Tasks =
**a)** According to the Tamu report, how much did the tickets for the tonga ride into Myanmar cost?
**b)** Summarize the Tamu report in two sentences.
**c)** Carry the Tamu report forward from its final paragraph.

Supplied text =
-------
Into Burma on tonga, rocking with Kareena

Thanks to ‘open’ border, Indians shop in Myanmar for cheap consumer goods, liqueurs

The Indian Express
Wed Jun 06
Sankarshan Thakur

Tamu (Myanmar), June 5: WE rode into one of the world’s most obstinate military dictatorships with ten-rupee tickets on a ramshackle tonga. The border guard who signed our permits on the Moreh Frontier called himself Ping Pong Taa and his bearing was only a little more military than his name. He wore his outsize sergeant’s cap fashionably askew, in the manner of an MTV veejay, and he was playing a Kareena Kapoor song on his Chinese mini-stereo—‘aa rang de dupatta mera...haan rang de dupatta mera...’’ Not quite the officially designated bilateral theme, but you couldn’t blame Ping Ping Taa for not trying: he had the volume turned so high all of India and Myanmar could hear.

‘‘Latest,’’ he proudly smiled, revealing what could only have been pewter dentures between other rotting teeth, ‘‘Lovely, no?’’

It was raining and the horse neighed and bucked angrily down the slippery strip from no man’s land into Tamu. Every time the animal skittered off the road and dug its hooves indignantly, its Myanmarese owner turned and jested in broken Hindi. ‘‘India hai naa, India,’ he said, ‘‘Hum Burma kaa, hamara ghoda India ka, udhar se aataa hai, open border se, iska to permit bhi nahin maang hai.’’ (It’s India. I am Burmese, my horse is Indian, it comes from the other side, across the open border, he doesn’t even require a permit).
-------
Source material =
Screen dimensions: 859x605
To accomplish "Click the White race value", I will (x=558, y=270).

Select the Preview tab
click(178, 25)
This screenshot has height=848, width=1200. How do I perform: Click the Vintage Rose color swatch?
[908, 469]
-------
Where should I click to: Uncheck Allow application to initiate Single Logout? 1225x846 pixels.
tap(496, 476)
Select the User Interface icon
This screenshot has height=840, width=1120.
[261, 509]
-------
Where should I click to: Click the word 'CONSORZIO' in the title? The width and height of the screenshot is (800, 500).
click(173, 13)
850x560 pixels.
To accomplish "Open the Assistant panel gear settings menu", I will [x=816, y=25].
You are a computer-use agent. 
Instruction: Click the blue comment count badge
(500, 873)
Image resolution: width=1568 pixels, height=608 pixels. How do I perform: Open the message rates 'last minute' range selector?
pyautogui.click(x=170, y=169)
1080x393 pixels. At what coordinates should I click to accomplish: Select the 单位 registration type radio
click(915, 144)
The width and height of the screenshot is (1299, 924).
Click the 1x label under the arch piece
-------
Responses to the tasks =
**a)** Ten rupees each.

**b)** The reporting party rode into Tamu, Myanmar, on a tonga with ten-rupee tickets after a border guard on the Moreh Frontier signed their permits while playing a Kareena Kapoor song at high volume on a Chinese mini-stereo. In the rain, the horse bucked down the road from no man's land, and its Myanmarese owner joked in broken Hindi that the horse was Indian and crossed the open border without even needing a permit.

**c)**
The horse was grossly whipped and underfed, like all horses yoked to carts everywhere else, but if it had a voice, it would perhaps also have complained about the unbearable burden of slaving in an alien land. It jerked and pulled but half an hour or so later it deposited us quite safely in Tamu town, the first Myanmarese post beyond the ‘‘open’’ border.

The famed bamboo curtain is more than just a little ajar here and the view out may offer better perspectives on what’s happening across the border than you may find in India itself. Tamu is nothing but a hardcore trading depot, even more aggressive in purpose now that the WTO is in place. The town’s spine is two long columns of squat shops spilling over with all manner of goods, mostly Chinese and cheap: garments, bolts of silk, electronics, toys, cosmetics, platoons of plastic durables, crockery, cutlery, pornography. Ask for it and the Tamu retailer will produce it for you.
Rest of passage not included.